DATA TO EXAMINE Start Marker

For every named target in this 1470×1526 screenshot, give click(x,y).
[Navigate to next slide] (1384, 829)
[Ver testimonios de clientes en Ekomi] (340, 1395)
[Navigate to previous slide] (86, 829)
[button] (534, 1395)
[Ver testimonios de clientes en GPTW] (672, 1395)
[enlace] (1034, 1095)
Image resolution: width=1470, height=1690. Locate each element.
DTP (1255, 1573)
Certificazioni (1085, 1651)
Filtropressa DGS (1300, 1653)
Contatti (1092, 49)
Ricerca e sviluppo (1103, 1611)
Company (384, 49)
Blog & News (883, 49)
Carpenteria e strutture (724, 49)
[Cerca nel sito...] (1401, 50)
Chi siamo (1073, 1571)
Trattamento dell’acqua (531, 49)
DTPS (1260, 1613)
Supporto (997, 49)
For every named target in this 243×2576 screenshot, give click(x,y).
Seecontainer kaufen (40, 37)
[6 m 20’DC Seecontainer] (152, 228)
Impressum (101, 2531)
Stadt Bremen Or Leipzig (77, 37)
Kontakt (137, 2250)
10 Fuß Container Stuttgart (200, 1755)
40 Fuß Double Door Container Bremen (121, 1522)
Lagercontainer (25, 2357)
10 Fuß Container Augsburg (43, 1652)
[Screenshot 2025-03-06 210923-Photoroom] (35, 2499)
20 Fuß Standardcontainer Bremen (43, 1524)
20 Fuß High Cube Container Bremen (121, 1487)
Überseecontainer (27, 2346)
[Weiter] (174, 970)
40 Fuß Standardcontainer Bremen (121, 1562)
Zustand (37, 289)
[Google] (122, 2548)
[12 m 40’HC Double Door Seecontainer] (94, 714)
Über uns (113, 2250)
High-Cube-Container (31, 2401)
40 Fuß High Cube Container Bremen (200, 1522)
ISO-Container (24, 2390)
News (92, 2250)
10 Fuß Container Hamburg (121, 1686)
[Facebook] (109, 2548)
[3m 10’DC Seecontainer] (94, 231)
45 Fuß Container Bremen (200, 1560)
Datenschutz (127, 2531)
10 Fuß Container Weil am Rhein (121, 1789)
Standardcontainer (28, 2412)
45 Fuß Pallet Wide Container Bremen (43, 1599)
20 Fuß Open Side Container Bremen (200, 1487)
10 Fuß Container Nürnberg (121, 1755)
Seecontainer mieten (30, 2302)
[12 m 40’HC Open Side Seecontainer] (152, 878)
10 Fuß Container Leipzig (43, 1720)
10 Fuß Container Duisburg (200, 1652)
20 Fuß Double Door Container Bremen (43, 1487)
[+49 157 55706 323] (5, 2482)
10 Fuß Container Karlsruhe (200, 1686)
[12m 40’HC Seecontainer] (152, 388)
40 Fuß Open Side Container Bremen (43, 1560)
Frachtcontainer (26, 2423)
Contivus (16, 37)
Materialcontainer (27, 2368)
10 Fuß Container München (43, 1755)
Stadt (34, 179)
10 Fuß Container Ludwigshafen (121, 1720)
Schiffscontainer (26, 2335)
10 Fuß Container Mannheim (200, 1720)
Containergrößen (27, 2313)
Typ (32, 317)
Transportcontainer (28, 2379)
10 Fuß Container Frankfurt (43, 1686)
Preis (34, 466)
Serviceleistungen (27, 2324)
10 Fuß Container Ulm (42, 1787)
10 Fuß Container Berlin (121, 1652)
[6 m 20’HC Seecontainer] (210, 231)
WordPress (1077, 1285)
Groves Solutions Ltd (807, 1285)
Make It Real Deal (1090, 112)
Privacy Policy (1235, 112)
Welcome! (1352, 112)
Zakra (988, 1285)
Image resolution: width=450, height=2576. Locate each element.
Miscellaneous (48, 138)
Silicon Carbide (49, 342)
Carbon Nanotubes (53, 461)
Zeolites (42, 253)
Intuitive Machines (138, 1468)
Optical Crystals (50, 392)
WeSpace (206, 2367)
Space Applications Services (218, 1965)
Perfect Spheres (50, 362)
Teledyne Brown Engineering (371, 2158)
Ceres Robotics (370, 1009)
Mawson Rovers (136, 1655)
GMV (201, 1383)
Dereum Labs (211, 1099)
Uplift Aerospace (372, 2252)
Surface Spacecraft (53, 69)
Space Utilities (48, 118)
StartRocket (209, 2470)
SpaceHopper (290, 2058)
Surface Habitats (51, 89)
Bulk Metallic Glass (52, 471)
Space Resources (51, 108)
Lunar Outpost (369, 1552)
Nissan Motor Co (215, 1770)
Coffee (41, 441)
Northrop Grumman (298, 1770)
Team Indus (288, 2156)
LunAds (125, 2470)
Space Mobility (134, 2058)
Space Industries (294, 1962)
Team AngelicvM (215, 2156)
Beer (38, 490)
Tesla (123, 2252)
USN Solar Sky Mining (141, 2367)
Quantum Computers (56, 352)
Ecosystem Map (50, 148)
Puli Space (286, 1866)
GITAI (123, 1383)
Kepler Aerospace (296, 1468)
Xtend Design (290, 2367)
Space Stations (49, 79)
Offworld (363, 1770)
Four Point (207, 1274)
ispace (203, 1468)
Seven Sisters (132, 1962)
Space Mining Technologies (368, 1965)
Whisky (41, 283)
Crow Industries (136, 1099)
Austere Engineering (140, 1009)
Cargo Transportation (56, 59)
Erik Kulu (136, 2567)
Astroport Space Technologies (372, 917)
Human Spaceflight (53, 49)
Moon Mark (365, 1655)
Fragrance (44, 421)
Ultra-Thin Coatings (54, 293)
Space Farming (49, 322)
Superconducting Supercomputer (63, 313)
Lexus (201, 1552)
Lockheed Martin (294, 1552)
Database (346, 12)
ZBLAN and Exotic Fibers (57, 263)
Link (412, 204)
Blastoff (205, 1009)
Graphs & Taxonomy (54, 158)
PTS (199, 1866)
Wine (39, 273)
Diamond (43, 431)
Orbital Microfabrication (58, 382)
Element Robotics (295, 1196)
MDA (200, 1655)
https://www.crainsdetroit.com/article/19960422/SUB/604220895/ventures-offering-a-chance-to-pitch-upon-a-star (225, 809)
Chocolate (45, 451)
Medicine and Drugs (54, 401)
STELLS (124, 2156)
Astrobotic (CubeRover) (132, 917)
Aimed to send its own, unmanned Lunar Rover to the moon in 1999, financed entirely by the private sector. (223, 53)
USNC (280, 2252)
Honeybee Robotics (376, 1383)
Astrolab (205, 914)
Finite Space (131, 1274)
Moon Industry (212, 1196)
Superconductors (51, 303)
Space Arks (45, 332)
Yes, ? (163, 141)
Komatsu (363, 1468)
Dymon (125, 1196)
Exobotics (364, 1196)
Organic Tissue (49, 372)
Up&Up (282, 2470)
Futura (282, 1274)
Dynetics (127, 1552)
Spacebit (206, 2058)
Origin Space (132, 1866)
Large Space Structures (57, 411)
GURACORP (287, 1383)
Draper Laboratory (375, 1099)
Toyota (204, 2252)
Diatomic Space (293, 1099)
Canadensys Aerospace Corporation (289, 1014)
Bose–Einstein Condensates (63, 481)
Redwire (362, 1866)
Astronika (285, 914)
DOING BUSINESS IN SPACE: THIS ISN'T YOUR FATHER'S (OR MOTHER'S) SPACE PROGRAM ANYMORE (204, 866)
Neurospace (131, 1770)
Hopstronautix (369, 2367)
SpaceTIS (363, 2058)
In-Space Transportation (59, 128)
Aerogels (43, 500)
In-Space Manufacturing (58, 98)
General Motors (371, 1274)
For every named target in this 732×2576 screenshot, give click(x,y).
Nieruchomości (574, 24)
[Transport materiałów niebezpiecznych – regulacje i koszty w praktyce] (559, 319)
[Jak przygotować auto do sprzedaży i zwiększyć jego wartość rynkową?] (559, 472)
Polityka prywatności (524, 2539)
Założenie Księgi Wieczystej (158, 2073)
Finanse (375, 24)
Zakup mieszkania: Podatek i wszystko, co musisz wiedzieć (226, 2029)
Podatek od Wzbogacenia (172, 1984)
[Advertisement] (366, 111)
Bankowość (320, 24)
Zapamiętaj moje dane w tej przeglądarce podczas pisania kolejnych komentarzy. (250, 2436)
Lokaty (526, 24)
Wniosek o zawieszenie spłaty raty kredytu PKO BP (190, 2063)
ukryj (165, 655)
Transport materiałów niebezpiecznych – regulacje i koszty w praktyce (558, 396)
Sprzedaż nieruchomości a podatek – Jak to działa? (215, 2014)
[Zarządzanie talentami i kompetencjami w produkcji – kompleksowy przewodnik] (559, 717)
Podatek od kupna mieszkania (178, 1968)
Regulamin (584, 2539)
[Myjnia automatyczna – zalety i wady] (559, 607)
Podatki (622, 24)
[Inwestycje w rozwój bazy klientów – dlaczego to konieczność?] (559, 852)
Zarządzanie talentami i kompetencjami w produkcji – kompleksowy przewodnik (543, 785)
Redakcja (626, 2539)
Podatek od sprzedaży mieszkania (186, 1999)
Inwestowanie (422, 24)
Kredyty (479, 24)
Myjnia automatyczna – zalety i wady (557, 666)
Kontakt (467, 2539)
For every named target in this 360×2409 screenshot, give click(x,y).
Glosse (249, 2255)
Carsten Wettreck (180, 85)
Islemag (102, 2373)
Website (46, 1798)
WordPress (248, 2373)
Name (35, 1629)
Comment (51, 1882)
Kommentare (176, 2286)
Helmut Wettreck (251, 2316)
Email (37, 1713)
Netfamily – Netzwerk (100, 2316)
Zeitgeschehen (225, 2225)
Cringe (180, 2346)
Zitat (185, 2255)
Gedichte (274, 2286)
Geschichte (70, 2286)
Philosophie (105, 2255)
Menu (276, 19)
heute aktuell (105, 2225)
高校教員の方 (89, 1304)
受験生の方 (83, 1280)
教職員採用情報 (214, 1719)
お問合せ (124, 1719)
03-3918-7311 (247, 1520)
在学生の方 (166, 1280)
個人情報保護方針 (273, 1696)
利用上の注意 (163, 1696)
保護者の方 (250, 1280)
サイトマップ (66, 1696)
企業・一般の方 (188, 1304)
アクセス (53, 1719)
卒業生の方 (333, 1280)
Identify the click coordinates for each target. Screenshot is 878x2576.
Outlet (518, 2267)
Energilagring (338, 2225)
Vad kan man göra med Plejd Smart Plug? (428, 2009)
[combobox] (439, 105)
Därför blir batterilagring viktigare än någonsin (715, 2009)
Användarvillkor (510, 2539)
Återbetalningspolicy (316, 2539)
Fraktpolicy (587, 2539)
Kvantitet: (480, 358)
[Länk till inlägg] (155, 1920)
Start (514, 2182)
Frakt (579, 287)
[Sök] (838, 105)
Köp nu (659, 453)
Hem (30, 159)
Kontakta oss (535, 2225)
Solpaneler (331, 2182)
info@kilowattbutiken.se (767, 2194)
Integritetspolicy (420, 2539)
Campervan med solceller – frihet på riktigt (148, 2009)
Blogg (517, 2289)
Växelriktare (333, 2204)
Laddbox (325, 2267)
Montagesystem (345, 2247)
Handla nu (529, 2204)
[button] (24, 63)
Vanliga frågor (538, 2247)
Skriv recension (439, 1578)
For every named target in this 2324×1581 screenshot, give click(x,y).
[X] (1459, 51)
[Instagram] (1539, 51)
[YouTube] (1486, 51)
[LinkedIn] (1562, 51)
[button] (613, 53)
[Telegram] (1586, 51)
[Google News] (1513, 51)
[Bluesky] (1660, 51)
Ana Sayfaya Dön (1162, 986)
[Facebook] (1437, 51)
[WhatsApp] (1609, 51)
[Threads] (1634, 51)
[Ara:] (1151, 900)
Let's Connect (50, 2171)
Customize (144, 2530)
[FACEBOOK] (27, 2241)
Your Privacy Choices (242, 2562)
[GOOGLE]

DATA TO EXAMINE End Marker

## REQUIRED ACTION:
Of the lines above, extract only those from the line with "Welcome! (1352, 112)" to the line with "Whisky (41, 283)", both included, exactly as written.

## EXERCISE RESPONSE:
Welcome! (1352, 112)
Zakra (988, 1285)
Image resolution: width=450, height=2576. Locate each element.
Miscellaneous (48, 138)
Silicon Carbide (49, 342)
Carbon Nanotubes (53, 461)
Zeolites (42, 253)
Intuitive Machines (138, 1468)
Optical Crystals (50, 392)
WeSpace (206, 2367)
Space Applications Services (218, 1965)
Perfect Spheres (50, 362)
Teledyne Brown Engineering (371, 2158)
Ceres Robotics (370, 1009)
Mawson Rovers (136, 1655)
GMV (201, 1383)
Dereum Labs (211, 1099)
Uplift Aerospace (372, 2252)
Surface Spacecraft (53, 69)
Space Utilities (48, 118)
StartRocket (209, 2470)
SpaceHopper (290, 2058)
Surface Habitats (51, 89)
Bulk Metallic Glass (52, 471)
Space Resources (51, 108)
Lunar Outpost (369, 1552)
Nissan Motor Co (215, 1770)
Coffee (41, 441)
Northrop Grumman (298, 1770)
Team Indus (288, 2156)
LunAds (125, 2470)
Space Mobility (134, 2058)
Space Industries (294, 1962)
Team AngelicvM (215, 2156)
Beer (38, 490)
Tesla (123, 2252)
USN Solar Sky Mining (141, 2367)
Quantum Computers (56, 352)
Ecosystem Map (50, 148)
Puli Space (286, 1866)
GITAI (123, 1383)
Kepler Aerospace (296, 1468)
Xtend Design (290, 2367)
Space Stations (49, 79)
Offworld (363, 1770)
Four Point (207, 1274)
ispace (203, 1468)
Seven Sisters (132, 1962)
Space Mining Technologies (368, 1965)
Whisky (41, 283)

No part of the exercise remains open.